Questi alcuni dei temi più attuali al centro dell’undicesimo congresso regionale AICPR (Associazione Italiana di Cardiologia clinica, Preventiva e Riabilitativa), che si terrà a Messina dal 10 all’11 maggio, presso il Palacultura “Antonello da Messina”. L’evento, dal titolo “Stairway to …Heart; lo scompenso cardiaco, dalla prevenzione alla riabilitazione”, è patrocinato dall’assessorato alla Salute della regione Siciliana, dal Comune di Messina e dall’Ordine dei Medici di Messina.

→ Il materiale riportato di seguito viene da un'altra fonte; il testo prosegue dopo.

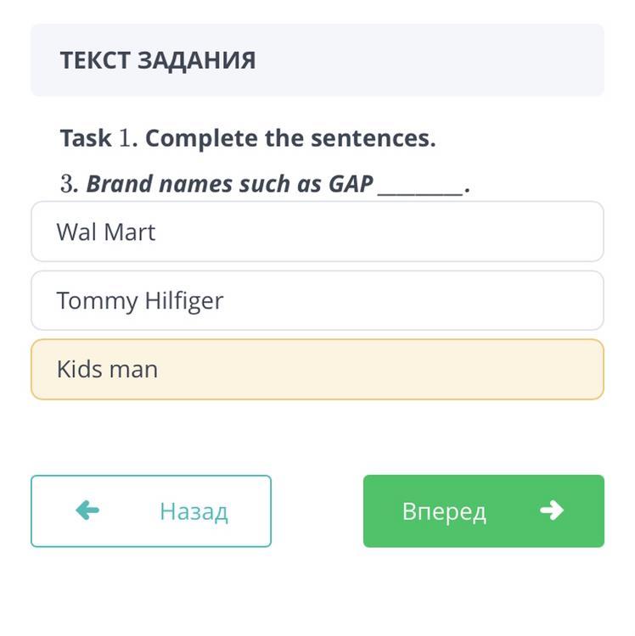635x636 pixels.
Task: Click the words "Complete the sentences"
Action: click(289, 138)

Presidenti del congresso Roberto Caruso e Caterina Oriana Aragona, rispettivamente specialista in malattie dell’apparato cardio-vascolare, delegato Regionale AICPR Sicilia, anche responsabile Divisione di Riabilitazione Cardiologica Istituto Ortopedico del Mezzogiorno d’Italia “F. Scalabrino” GIOMI Messina, e specialista in Medicina Interna della stessa struttura, oltre che responsabile del sito web della stessa società scientifica AICPR. “Nonostante le evidenze scientifiche e le linee guida – affermano Roberto Caruso e Caterina Oriana Aragona – riconoscano la Cardiologia Riabilitativa (CR) come il modello standard per il trattamento globale del paziente cardiopatico in fase post-acuta ad un infarto miocardico acuto (IMA), dopo una rivascolarizzazione coronarica (analogamente a quanto accade per un intervento cardochirurgico), o nello scompenso cardiaco, come il modello più efficace per la realizzazione di una prevenzione secondaria strutturata, e a lungo termine, e le analisi economiche suggeriscano che l’intervento riabilitativo sia costo-efficace, nel nostro Paese sono, ancora troppo pochi i pazienti che riescono ad accedervi: solo il 30%”. “Un dato preoccupante – sottolineano Caruso e Aragona – se si pensa che ad un anno dall’evento cardiovascolare acuto, circa il 28% dei pazienti continua a fumare e il 40% è ancora obeso, mentre a 24 mesi il 57% dei pazienti abbandona la terapia: dati che possono essere contrastati se si garantisce l’accesso ad un programma di CR degenziale a valle di un ricovero acuto”. “La CR – aggiungono – in linea con la definizione OMS (Organizzazione Mondiale della Sanità) è un processo multifattoriale, attivo e dinamico, che ha il fine di favorire la stabilità clinica dei pazienti, ridurre le disabilità conseguenti alla malattia e supportare il mantenimento e la ripresa di un ruolo attivo nella società, riducendo il rischio di successivi eventi cardiovascolari”.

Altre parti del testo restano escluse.